If I remember right, it was in class 8, that we were asked to analyze William Wordsworth’s lyrical poem, ‘I wandered lonely as a cloud’ (more popularly known as ‘Daffodils’). Being a loner at heart, and often indulging in such wanderings myself, I found it easy to relate to this simple yet profound piece of work. My English teacher had applauded it as ‘a sincere and well comprehended analysis’. Having recently lost his brother, Wordsworth was actually melancholic at the time he wrote the poem, but I understood that my own wanderings were not really dismal. ‘Being alone’ did not have to mean ‘being lonely’.
Years later, life nudged me to revisit the cognizance of the 12-year old me. Every decade of life brings new learning, but the forties have been really profound so far. After over two decades of constantly hovering around each other, my husband was suddenly and unexpectedly posted to Bangalore. It brought back solitude in heaps, the minutes piling up like an untidy collection of objects placed haphazardly on top of each other. At first, it was overwhelming, but in due course, the aesthete in me started coherently stacking up the hours in neat, codified piles. It was an opportunity to feed the ‘slow life’ fanatic in me and before I knew it, I was addicted to the unceremoniously strewn moments.
Being raised in patriarchal societies, we women are conditioned to calibrate from a young age and that kind of cumberance eventually becomes a roadblock that we subconciously set up for ourselves. We grow up believing that it is somehow wrong to enjoy a movie on our own or go out with friends if the husband and kids are at home. So one fine day, when solitude comes knocking, we don’t know what to do.
Many years ago, while I was still in junior college, I had to appear for an exam. Having reached the examination centre too early, I decided to grab a sandwich at a nearby restaurant to kill time. It did not occur to me that sitting by myself in a restaurant was such a big deal, but clearly it was. I was catcalled at and stared down with derision. It was mortifying and the incident made me guarded and even more diffident than I already was.

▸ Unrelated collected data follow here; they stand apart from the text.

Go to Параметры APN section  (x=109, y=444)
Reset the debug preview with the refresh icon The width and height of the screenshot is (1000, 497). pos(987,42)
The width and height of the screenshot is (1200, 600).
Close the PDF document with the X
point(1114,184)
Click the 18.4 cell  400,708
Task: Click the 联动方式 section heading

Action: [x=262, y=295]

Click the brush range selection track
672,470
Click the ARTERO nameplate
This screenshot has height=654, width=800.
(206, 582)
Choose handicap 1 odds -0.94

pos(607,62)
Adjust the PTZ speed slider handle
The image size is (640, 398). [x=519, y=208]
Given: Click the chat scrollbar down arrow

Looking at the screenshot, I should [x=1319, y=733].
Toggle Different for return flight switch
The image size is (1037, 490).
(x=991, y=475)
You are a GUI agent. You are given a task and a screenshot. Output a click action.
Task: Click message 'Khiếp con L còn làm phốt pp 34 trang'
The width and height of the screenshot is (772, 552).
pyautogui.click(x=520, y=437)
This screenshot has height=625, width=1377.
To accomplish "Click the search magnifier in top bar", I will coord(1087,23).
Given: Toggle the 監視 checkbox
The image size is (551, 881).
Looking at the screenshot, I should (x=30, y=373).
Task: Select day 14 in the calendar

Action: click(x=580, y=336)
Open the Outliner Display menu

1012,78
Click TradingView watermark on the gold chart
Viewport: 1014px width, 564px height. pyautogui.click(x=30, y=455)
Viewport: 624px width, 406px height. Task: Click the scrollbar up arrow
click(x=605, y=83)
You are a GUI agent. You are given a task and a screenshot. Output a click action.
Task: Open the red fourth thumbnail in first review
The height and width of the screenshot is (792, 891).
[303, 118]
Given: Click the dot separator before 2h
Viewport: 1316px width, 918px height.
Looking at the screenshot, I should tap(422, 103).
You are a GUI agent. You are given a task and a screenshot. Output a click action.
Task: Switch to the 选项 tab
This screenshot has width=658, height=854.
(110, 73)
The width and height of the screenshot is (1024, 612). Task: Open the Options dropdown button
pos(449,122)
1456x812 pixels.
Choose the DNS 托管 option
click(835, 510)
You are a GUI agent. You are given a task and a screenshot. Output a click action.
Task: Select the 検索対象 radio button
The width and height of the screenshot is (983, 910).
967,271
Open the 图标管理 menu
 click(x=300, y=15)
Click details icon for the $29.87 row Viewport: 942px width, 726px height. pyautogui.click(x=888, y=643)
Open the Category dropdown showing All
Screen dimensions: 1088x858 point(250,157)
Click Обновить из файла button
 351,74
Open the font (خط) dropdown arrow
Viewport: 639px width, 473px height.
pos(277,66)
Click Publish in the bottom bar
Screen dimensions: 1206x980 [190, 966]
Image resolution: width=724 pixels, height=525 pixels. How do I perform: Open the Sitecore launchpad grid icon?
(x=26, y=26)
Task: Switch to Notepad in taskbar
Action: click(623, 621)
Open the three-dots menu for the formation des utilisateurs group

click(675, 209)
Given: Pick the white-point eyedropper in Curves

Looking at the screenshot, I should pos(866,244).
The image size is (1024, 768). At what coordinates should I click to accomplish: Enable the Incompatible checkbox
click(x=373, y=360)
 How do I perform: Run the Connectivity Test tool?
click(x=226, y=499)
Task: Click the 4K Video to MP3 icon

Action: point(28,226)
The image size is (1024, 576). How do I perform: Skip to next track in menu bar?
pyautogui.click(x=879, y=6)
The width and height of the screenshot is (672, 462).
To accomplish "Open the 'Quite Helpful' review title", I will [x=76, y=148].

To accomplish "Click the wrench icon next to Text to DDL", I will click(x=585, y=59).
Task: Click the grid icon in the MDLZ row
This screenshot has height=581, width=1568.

Things are thankfully different now. I recently read that ‘Good at being alone’ is seen as a skill important enough to be put on a resume in countries like Japan. The late Japanese journalist Iwashita Kumiko in 1999 coined an interesting term called O-hitori Sama Kojo Iinkai (the Committee for Advancing the Interests of People Who Do Things Alone). ‘O-hitori sama’, more than anything else, has become a newly coined expression to describe women soloing out, and I am heartened to see that the trend is catching up in Indian cities too. After solo shopping sprees when I now enter a restaurant, it seems unremarkable to say, “Table for one”. As far as ‘3 little words’ go, these are sweeter than any other, putting a spring in my step and a smile on my face on lackluster days. On a deeper level, it is quantum leaps such as these that transform society from the ground up. As individuals, it sets us free.
I’ve never considered myself a ‘spa person’, but after a particularly disorienting day walking the bylanes of Pratunam district in Thailand, I once allowed myself to be coaxed into a foot massage. As the masseuse worked deftly to unknot my muscles, I eased into a trance and an hour later, emerged out of there thoroughly rejuvenated. Solitude is much like that massage, it helps in the unfettering of the fortifications that we entangle ourselves in. There’s something profound about being alone and I am beginning to relish the beauty of it.
Humans are social animals and company is always welcome. So, in essence, I am by no means promoting soloism (if there is such a term), but just upholding the merits of such a state if you ever find yourself in it. These are the fringe benefits of a situation that most people consider somber. The “bliss of solitude” as Wordsworth puts it is worth exploring. Life is so interesting and vast, that time falls short. So it’s prudent to not waste time waiting for company when there is none, but rather go after what ignites us and sets our hearts aflutter. And while we’re at it, let’s not forget that there are lessons to be learned and thoughts to be shared. If while ‘wandering lonely as a cloud’ we can unleash our creativity, share and inspire someone with our experiences, then we can leave knowing we honored the magnanimous gift of life.